SpotRight has fairly tall nodes, varrying from 20 – 80 depending on the architecutre they’re running and workloads, with 4TB on each.  They’re runnning spinning disks with commit logs on Raid 0 very fast SCSI drives and large slower data disks. SpotRight is currently experimenting with Vnodes.


Hello Planet Cassandra users. Today we have joining us Dave Angulo, CTO and Co-founder at SpotRight. To start things out, could you tell us a little bit about what SpotRight does?

SpotRight’s GraphMassive product is the largest multi-network consumer social graph for data-driven and brand marketers.  We’ve linked social interest and relationships to individual consumers at scale, currently three hundred million consumers with eight billion social connections.  With all that data we provide valuable social insights for digital marketers including audiences and measurement based off those insights.


How are you using Apache Cassandra at SpotRight?

Cassandra is a core data store for all of the data we have on people and their connections.  We started out a long time ago (in Cassandra time), on 0.6.1.  It’s kind of grown with us and everything we have effectively is in Cassandra. That’s the source of truth and then we use that source of truth to power other products.


It sounds like you guys were early adopters, starting on 0.6. What was your motivation for using Apache Cassandra when you first started out?  Were there other technologies that you looked at?

We did a pretty exhaustive look.  This was 2010 and we looked at a whole bunch of different things.  Our primary data asset, besides social profiles, is a graph data structure, so we looked at everything that was out there at that time (HBase, Neo4j, Cassandra, etc.).  What appealed to us most was the graph factor, when you represent graph data structures in memory, they’re represented as key value stores.  That played really well to Cassandra and drove the choice.


Could you share some insight into what your deployment looks like?

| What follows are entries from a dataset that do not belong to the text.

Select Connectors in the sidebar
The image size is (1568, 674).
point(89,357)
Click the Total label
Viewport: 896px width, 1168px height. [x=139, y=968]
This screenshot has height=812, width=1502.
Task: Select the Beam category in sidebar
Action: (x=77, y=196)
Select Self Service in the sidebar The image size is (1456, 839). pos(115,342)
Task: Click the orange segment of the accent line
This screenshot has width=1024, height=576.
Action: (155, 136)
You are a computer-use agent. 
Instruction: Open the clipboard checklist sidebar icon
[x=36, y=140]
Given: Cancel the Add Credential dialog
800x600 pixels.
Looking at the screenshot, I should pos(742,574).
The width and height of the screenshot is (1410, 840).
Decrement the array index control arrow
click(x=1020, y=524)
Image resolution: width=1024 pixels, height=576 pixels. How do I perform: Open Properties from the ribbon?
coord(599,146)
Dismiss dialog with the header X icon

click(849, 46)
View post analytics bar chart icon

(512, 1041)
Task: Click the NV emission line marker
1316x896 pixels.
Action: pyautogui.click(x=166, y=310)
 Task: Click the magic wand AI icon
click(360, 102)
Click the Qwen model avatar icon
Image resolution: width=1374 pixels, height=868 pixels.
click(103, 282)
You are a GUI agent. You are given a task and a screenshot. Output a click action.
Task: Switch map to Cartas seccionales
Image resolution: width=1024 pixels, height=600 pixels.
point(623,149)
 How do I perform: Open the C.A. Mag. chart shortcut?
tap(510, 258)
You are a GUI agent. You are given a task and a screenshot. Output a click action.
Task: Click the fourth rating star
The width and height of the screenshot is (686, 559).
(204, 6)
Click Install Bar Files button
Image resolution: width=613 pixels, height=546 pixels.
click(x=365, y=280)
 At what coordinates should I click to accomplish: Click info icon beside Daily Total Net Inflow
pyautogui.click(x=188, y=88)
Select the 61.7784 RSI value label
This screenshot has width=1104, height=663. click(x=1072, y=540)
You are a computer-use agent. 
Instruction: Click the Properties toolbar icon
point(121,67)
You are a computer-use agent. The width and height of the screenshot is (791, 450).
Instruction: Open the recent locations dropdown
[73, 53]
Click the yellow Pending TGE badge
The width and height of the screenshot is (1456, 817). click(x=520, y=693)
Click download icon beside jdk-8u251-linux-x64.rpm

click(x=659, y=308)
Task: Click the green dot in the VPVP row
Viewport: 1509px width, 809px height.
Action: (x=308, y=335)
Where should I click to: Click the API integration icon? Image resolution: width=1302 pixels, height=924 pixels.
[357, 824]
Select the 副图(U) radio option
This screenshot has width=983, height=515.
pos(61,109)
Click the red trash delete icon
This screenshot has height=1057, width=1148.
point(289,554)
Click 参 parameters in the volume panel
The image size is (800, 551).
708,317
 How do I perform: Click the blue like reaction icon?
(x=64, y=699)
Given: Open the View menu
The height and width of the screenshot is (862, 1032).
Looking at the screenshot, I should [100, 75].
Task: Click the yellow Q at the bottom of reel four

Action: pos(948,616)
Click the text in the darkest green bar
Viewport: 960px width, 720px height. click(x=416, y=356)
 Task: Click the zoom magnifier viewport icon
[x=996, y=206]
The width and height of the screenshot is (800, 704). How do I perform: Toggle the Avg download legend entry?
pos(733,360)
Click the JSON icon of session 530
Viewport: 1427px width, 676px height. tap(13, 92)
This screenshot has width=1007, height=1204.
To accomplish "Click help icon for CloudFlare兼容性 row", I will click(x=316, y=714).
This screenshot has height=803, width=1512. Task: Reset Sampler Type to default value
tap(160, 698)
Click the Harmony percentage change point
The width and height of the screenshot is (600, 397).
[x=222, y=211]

We pretty much tried everything under the sun and experimented with a number of different architectures.  We settled on a managed service environment with our own hardware.  Currently, we are running spinning disks with commit logs on Raid 0 very fast scsi drives and large slower data disks. The problems that we solve are very large and extremely memory intensive, we have fairly tall nodes, varrying from 20 – 80 depending on the architecture they’re running and workloads, with 4TB each.  So, we’re not normal I guess in Cassandra world,  but it’s worked out well.  We are currently experimenting with a new architecture using the VNodes that came in with 1.2, and so far we are fairly happy with that.


Are there any features you would like to see coming out in future versions of Apache Cassandra?

We do a lot of our work as Hadoop batches and are getting more and more into streaming.  I see dealing with Cassandra and Hadoop integration being a great feature.


Predicate creation right now is “or” based, so if you say you want a bunch of columns out of your column family, you’ll “or” those all together and get a fairly large data set.  Our main feature request is that we have the option to treat those as “and”s.  So, when we construct a predicate, we can “and” the columns together and we only get rows returned that have all of the columns and not only one of them.


Do you have any experience with the Apache Cassandra community in regards to mailing lists, meetups or do you frequent

We definitely have used the mailing list with our problems in the past and it’s been extremely responsive.  We have contributed a bug fix or two here or there back to the community and it’s been received very nicely.  We haven’t made too many meetups because of the pace that we’re operating at but the community has been great. 


One of the major wins for Cassandra is the size of the brain-share right now; the size of the install base at this point is large enough that it’s rare to hit a problem and nobody else has hit.  So, it’s nice to have access to everybody’s shared knowledge and experiences fairly quickly. 


It sounds like you’ve had a positive experience and you guys are moving very fast, so that’s fantastic.  Dave thanks so much for joining us today and giving us some insight into how you’re using Cassandra.  Before we sign off, is there anything else you’d like to add?

Like I said, we’re really happy users.  Also, for over a year now we’ve internally been using Scala sugar for Cassandra, with intentions to open source; we have decided to do this and it is now available on Github.